Radial envelope forming mechanism and process design method for cylindrical rings with thin wall and high web ribs

• Published in: Chinese journal of aeronautics Vol. 36; no. 12; pp. 461 - 476
• Main Authors: HAN, Xinghui, MIN, Yanlei, ZHUANG, Wuhao, HUA, Lin, TIAN, Duanyang, DENG, Zushen, LIU, Ningbo
• Format: Journal Article
• Language: English
• Published: Elsevier Ltd 01.12.2023; Hubei Longzhong Laboratory,Xiangyang 441000,China; Hubei Key Laboratory of Advanced Technology for Automotive Components,Wuhan University of Technology,Wuhan 430070,China
• Subjects: Cylindrical ring with thin wall and high web ribs; FE simulation; Forming mechanism; Radial envelope forming; Tool design; Radial envelope forming; Tool design; Cylindrical ring with thin wall and high web ribs; FE simulation; Forming mechanism
• ISSN: 1000-9361
• DOI: 10.1016/j.cja.2023.07.024

Cylindrical rings with thin wall and high web ribs (CRTWHWR) are widely used as the key load bearing structures such as rocket body and space station cabin in aerospace field. However, it is still difficult to efficiently manufacture CRTWHWR with high performance because of their extreme geometry with thin-walled skins, high web ribs and large size. In this paper, a novel radial envelope forming process is put forward to efficiently achieve the plastic forming of CRTWHWR with high performance. Firstly, the principle of radial envelope forming process is clarified. Then, an efficient design method for the tool motion and geometry is proposed based on the reverse envelope principle, i.e., CRTWHWR is adopted to reversely envelope the tool and thus the tool which does not interfere with CRTWHWR can be efficiently obtained in a single operation.
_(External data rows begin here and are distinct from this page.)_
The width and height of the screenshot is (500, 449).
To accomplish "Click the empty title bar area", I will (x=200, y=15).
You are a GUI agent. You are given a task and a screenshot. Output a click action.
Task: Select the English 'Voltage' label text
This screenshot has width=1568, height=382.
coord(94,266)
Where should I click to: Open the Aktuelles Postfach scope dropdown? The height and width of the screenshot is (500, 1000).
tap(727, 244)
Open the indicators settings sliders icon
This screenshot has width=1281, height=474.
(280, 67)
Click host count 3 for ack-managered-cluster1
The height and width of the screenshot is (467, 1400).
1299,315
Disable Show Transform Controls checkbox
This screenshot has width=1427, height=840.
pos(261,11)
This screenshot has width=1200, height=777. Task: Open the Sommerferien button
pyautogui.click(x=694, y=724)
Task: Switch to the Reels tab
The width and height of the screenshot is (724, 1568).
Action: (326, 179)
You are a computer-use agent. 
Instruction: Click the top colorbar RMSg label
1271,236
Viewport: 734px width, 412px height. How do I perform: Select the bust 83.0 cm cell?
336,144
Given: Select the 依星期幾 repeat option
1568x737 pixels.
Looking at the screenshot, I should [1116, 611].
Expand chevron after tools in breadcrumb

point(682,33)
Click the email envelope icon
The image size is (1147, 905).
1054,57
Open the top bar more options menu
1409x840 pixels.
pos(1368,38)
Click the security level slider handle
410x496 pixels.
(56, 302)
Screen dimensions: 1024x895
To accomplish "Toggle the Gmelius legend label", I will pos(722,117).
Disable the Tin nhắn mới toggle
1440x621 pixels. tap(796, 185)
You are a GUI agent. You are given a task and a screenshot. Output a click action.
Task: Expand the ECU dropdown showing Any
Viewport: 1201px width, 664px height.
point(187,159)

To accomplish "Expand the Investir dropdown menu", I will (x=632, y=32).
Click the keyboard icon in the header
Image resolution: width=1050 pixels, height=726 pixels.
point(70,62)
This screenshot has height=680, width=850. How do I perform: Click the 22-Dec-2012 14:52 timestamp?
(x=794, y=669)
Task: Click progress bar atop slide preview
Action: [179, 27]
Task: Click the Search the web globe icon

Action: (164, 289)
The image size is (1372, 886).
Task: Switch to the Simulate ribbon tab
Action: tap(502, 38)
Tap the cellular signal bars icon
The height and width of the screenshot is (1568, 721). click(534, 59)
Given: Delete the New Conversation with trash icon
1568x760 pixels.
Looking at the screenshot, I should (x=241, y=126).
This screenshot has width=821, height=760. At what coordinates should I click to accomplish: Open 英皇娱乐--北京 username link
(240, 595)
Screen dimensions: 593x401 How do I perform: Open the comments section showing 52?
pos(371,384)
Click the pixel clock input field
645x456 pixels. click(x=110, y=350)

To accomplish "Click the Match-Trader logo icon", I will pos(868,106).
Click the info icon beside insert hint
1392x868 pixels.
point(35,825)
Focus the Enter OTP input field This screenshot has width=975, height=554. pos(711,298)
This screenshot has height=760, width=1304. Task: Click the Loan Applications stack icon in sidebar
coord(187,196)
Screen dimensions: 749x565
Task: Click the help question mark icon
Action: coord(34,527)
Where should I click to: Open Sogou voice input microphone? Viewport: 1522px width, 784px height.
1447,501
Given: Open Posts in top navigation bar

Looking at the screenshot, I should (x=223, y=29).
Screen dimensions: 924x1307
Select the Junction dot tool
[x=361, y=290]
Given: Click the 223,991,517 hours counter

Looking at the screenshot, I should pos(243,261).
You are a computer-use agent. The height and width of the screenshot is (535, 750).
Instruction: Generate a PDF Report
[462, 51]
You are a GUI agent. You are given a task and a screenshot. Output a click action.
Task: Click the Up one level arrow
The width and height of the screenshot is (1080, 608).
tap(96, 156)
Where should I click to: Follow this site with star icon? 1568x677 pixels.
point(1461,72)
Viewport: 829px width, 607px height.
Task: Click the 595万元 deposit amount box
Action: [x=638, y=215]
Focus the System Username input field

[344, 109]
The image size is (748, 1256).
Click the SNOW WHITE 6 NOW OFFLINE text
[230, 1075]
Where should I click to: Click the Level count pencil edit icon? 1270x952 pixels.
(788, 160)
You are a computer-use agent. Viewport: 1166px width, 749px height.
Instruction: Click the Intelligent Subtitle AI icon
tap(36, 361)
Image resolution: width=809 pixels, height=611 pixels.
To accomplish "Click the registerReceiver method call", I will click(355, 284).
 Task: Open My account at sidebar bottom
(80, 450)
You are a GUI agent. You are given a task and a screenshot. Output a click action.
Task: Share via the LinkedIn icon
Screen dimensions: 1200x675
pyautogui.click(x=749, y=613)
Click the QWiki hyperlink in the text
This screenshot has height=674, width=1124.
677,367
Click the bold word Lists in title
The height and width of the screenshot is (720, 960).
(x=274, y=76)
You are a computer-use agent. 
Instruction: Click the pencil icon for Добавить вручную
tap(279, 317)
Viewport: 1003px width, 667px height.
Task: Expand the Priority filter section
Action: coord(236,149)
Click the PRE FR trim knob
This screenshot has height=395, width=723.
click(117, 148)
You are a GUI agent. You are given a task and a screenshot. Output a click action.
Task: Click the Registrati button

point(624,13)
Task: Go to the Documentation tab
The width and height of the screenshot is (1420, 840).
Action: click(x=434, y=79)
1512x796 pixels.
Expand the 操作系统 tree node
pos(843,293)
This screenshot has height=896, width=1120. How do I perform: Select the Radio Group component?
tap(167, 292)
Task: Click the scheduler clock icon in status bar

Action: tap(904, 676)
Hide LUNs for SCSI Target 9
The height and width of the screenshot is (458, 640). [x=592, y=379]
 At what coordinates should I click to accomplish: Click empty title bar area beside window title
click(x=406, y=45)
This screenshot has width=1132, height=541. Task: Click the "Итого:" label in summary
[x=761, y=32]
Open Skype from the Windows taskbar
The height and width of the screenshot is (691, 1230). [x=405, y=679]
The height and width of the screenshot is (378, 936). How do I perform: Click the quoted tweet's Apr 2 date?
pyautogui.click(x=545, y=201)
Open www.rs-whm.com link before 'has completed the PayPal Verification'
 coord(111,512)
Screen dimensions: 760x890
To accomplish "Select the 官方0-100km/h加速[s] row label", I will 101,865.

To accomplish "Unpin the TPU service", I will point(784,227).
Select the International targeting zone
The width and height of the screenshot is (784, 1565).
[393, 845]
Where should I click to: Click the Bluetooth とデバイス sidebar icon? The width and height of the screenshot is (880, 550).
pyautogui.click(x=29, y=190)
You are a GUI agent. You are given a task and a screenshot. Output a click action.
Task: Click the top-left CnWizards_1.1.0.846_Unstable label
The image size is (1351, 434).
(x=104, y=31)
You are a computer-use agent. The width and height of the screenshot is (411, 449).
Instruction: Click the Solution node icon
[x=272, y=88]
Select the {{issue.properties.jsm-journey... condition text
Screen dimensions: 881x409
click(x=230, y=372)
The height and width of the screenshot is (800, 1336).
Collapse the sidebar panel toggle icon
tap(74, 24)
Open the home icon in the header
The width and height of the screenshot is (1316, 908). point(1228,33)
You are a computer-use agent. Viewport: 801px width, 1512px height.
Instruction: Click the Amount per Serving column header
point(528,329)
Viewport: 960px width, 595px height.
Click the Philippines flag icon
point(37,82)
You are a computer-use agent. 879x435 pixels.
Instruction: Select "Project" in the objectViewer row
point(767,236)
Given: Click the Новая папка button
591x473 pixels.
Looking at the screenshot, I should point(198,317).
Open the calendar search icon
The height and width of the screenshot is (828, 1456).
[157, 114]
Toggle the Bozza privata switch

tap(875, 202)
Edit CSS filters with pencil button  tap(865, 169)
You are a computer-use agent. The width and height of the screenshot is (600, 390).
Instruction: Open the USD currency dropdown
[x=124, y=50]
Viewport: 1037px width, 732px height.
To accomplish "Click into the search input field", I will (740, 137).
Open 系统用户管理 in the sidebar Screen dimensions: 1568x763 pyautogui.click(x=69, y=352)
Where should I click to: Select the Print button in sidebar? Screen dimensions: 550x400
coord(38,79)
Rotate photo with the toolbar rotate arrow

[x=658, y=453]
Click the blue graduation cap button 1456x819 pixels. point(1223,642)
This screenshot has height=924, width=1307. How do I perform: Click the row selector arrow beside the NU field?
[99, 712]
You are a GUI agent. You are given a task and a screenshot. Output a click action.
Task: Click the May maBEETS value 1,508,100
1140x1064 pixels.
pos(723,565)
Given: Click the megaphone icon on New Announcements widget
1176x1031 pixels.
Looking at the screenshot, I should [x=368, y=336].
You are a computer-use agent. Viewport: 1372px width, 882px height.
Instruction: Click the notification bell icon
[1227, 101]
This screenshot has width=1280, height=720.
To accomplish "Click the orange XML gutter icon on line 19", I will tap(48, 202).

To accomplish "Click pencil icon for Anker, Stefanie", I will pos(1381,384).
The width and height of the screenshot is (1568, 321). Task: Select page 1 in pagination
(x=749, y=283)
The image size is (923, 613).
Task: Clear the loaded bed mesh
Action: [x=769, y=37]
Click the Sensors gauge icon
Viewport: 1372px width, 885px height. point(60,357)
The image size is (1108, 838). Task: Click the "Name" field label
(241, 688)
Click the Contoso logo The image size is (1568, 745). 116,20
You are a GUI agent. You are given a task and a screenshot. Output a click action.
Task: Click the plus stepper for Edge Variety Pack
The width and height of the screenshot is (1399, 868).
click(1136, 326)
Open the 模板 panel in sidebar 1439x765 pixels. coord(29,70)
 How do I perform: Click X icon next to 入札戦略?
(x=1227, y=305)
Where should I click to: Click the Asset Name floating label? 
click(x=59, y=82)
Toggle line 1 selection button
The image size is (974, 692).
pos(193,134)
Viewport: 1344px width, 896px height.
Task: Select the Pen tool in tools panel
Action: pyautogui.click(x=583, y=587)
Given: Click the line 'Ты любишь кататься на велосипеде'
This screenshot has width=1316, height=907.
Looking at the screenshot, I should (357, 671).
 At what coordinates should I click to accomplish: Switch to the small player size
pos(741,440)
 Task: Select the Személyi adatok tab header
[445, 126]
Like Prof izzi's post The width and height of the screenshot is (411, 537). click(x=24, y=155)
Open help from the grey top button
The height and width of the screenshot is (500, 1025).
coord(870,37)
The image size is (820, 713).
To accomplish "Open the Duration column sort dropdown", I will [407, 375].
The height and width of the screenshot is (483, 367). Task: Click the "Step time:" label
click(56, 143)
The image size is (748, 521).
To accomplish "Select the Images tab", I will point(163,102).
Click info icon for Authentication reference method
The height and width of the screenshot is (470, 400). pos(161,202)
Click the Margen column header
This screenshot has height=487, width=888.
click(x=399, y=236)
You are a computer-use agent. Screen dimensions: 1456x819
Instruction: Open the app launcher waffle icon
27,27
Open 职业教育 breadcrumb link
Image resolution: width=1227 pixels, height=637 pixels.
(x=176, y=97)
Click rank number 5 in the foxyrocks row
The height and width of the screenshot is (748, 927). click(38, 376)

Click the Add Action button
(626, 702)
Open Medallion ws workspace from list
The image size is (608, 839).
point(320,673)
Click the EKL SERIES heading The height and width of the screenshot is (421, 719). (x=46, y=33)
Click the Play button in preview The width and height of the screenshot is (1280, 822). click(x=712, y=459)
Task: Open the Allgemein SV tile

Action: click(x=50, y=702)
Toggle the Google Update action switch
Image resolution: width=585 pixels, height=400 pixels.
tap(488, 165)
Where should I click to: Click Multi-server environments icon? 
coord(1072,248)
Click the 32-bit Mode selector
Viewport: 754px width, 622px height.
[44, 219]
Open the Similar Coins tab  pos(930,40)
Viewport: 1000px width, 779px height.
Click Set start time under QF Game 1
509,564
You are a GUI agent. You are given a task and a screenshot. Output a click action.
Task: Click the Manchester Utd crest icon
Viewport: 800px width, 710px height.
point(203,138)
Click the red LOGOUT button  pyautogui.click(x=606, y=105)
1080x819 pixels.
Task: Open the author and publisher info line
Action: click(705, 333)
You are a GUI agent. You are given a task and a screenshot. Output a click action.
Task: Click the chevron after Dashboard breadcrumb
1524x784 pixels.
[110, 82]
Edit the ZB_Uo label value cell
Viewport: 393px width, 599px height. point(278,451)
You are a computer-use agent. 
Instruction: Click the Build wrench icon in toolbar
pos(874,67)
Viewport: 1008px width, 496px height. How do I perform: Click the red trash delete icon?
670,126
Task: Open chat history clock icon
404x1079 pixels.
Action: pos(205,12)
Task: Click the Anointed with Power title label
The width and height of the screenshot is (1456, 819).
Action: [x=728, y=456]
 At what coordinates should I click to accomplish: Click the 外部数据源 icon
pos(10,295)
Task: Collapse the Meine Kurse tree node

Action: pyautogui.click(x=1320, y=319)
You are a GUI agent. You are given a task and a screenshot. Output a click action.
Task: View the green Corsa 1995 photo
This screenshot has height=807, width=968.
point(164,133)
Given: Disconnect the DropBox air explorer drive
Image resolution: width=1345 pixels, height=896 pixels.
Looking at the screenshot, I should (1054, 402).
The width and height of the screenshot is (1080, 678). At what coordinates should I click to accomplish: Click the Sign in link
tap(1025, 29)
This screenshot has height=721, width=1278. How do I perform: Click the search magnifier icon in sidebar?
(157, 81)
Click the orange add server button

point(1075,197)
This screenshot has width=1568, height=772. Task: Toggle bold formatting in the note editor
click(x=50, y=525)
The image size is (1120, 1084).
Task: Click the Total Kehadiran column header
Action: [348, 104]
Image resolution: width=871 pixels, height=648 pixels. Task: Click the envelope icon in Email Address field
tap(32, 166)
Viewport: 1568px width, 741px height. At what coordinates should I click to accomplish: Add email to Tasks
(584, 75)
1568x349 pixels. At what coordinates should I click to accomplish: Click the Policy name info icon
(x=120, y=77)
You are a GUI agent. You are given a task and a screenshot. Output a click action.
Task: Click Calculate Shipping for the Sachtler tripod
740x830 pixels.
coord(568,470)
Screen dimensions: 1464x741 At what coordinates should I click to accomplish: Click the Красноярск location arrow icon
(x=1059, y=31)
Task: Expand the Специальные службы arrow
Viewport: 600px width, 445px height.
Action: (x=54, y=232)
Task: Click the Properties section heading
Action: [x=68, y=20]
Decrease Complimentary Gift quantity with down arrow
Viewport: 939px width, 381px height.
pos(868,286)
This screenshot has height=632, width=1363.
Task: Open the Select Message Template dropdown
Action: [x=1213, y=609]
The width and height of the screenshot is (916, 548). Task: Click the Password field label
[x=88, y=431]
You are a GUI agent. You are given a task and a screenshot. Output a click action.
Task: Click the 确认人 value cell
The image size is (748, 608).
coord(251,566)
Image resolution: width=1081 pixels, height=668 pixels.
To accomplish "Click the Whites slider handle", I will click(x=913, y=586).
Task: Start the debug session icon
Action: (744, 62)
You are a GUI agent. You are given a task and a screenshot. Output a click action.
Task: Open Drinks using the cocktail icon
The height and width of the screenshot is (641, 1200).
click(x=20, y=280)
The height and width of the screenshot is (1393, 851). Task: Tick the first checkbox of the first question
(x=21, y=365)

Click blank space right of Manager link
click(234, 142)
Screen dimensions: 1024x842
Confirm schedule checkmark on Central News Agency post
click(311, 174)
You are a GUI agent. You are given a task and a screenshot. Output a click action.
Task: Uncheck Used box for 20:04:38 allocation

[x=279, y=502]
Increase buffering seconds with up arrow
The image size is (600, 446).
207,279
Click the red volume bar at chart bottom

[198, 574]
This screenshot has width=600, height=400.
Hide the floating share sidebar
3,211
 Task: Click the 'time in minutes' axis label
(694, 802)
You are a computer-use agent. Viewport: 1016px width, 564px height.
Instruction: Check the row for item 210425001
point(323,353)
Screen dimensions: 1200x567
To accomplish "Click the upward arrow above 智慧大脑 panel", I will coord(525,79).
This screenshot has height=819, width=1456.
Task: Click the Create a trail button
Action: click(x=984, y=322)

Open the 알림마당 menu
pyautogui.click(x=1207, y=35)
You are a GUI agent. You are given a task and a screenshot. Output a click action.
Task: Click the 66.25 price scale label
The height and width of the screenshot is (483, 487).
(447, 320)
Finally, a reasonable 3D FE model of the radial envelope forming process of CRTWHWR is established and the radial envelope forming mechanism of CRTWHWR is comprehensively revealed. Through the FE simulation and experiments with material of plastic mud, a typical CRTWHWR with diameter of 300 mm, axial height of 192 mm, the maximum rib height of 25 mm, the minimum rib thickness of 3 mm and skin thickness of 5 mm is radial envelope formed, i.e., the ratio of the maximum rib height to the minimum rib thickness reaches 8.33, the ratio of the maximum rib height to skin thickness reaches 5 and the ratio of diameter to the minimum rib thickness reaches 100. The above results verify that the proposed radial envelope forming process has great potentials in efficiently manufacturing CRTWHWR with extreme geometry.